However, that self which we are not yet, but have to become, is not the strong vital Will hymned by Nietzsche, but a spiritual self and spiritual nature. For as soon as we speak of supermanhood we must be careful to avoid all confusion with the strong but so superficial and incomplete conception of Nietzsche's superman.
Indeed, since Nietzsche invented the word superman, when someone uses it to speak of the coming race, willingly or not, it evokes at the same time Nietzsche's conception. Certainly, his idea that to develop thesuperman out of our present very unsatisfactory manhood is our real business, is in itself an absolutely sound idea; certainly, his formula of our aim, "to become ourselves", implying, as it does, that man has not yet found all his true self, his true nature by which he can successfully and spontaneously live, could not be bettered; nevertheless, Nietzsche made the mistake we said we ought to avoid: his superman is but a man aggrandised, magnified, in whom Force has become super-dominant, crushing under its weight all the other attributes of man. Such cannot be our ideal. We see too well at present whither leads the exclusive worshipping of Force—to the crimes of the strong and the ruin of continents.
No, the way to supermanhood lies in the unfolding of the ever-perfect Spirit. All would change, all would become easy if man could once consent to be spiritualised. The higher perfection of the spiritual life will come by a spontaneous obedience of spiritualised man to the truth of his own realised being, when he has become himself, found his own real nature; but this spontaneity will not be instinctive and subconscient as in the animal, but intuitive and fully, integrally conscient.

════

--- Written instruction 1 ---
Summarize the passage on supermanhood in two sentences.

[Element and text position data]
════

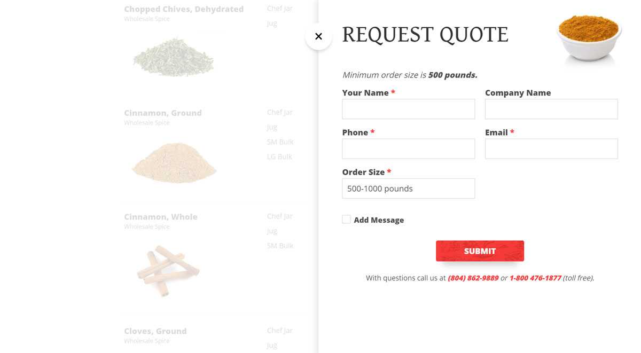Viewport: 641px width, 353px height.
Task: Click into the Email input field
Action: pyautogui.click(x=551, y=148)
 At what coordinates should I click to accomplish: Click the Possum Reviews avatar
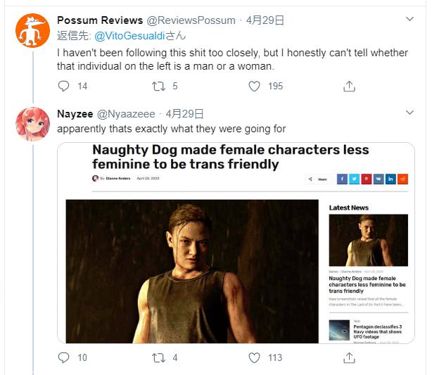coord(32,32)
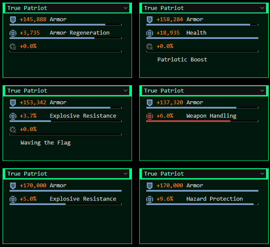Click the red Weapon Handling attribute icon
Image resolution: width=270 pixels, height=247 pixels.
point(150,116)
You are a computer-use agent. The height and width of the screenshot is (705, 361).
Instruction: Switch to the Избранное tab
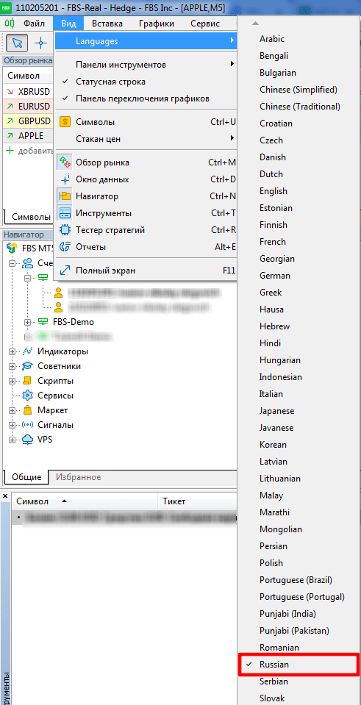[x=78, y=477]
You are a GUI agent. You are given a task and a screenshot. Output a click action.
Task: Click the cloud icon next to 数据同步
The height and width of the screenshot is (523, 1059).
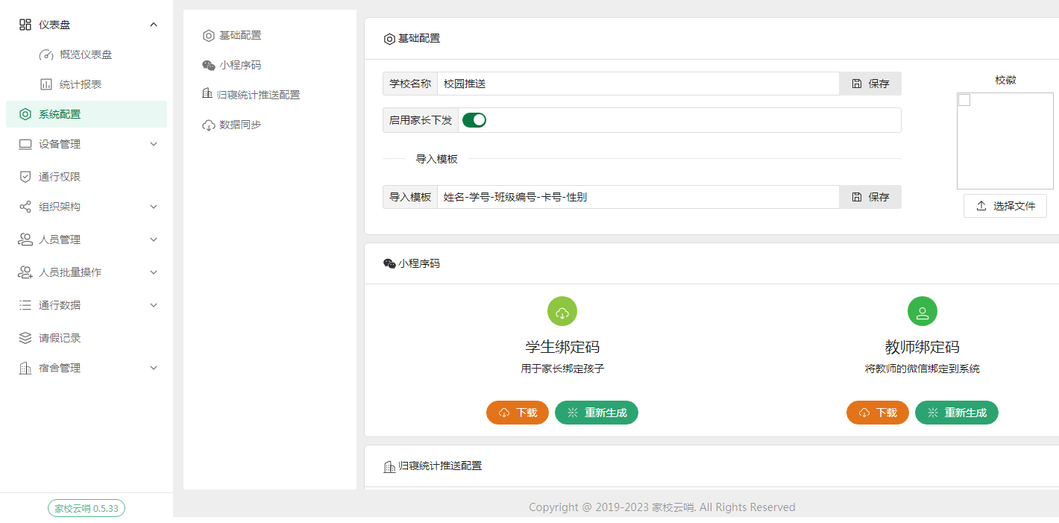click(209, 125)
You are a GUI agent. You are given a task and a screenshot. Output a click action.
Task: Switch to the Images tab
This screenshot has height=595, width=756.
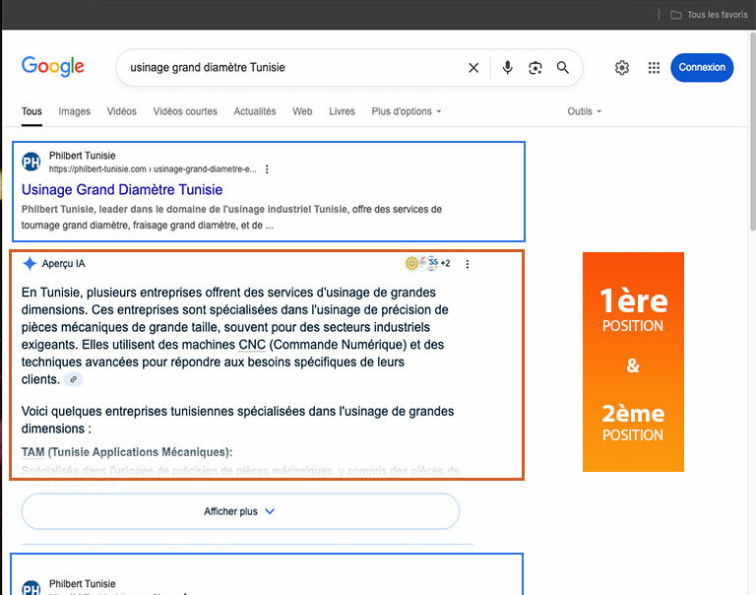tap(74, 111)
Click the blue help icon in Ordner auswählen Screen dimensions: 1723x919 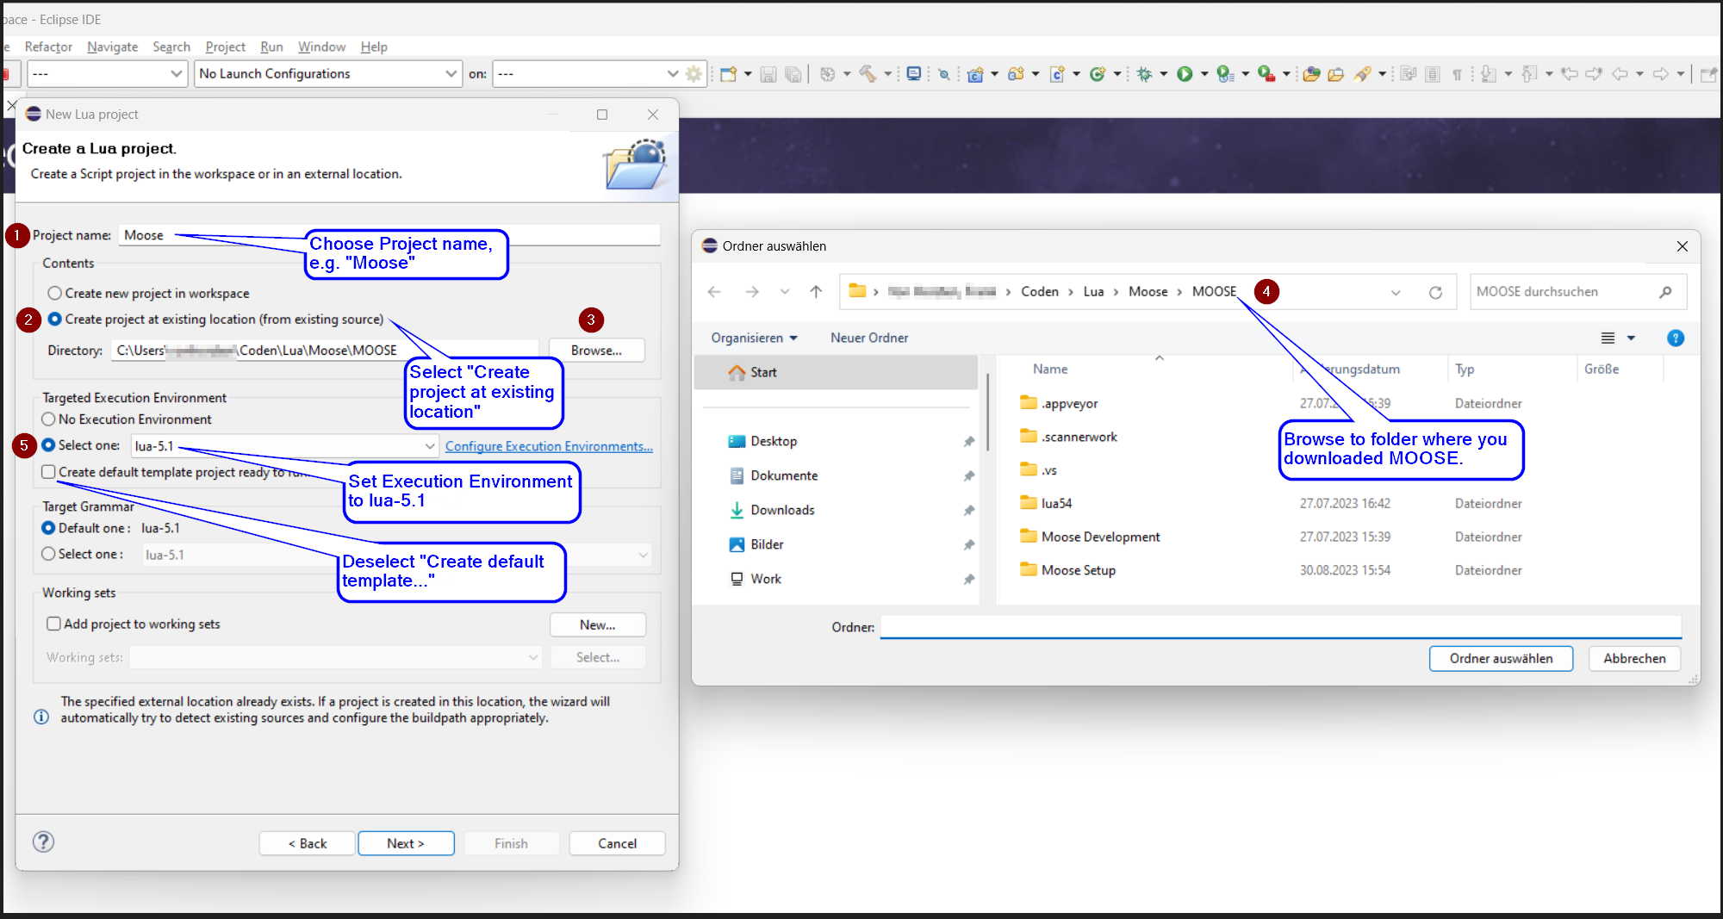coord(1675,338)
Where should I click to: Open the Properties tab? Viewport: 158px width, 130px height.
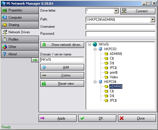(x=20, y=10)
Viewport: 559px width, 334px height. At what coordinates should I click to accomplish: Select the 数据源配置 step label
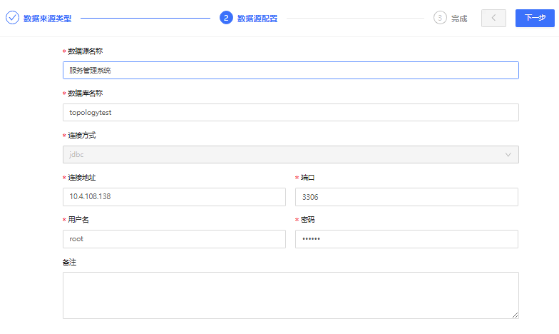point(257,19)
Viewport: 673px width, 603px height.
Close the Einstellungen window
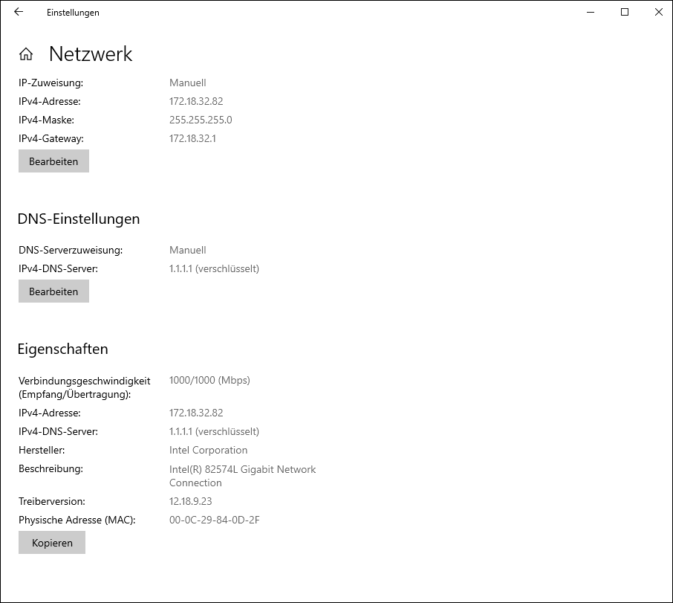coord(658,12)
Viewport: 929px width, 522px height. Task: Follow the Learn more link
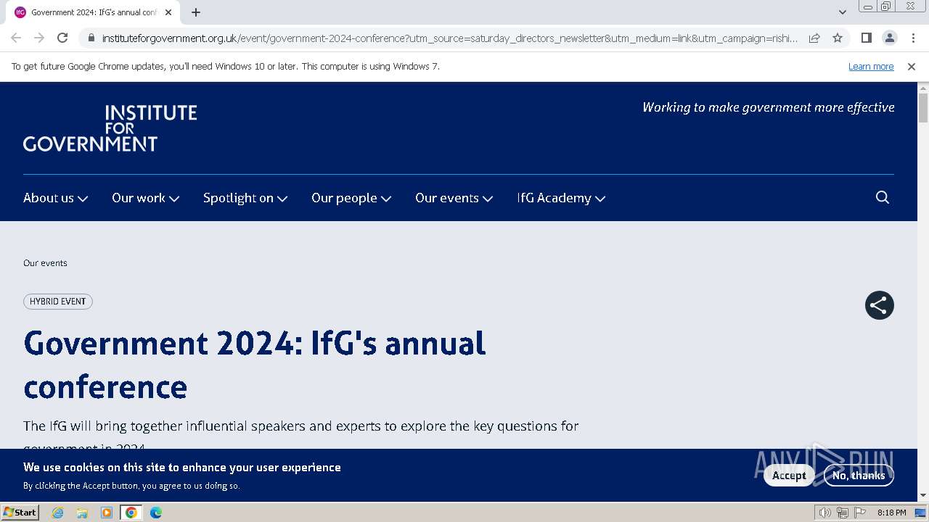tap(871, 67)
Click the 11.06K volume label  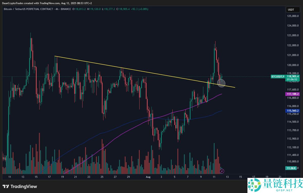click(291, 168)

════

--- Written instruction 2 ---
State how many lines of the entries contain the word "screenshot".

--- Worked solution 1 ---
The self that humanity must become is a spiritual self and nature rather than the strong vital Will praised by Nietzsche, whose aim "to become ourselves" is sound but whose superman is only a magnified man in whom Force crushes every other attribute. The way to supermanhood lies instead in unfolding the ever-perfect Spirit, with the higher perfection of spiritual life arising from a spiritualized person's intuitive, fully conscious obedience to the truth of his own realized being.

--- Worked solution 2 ---
5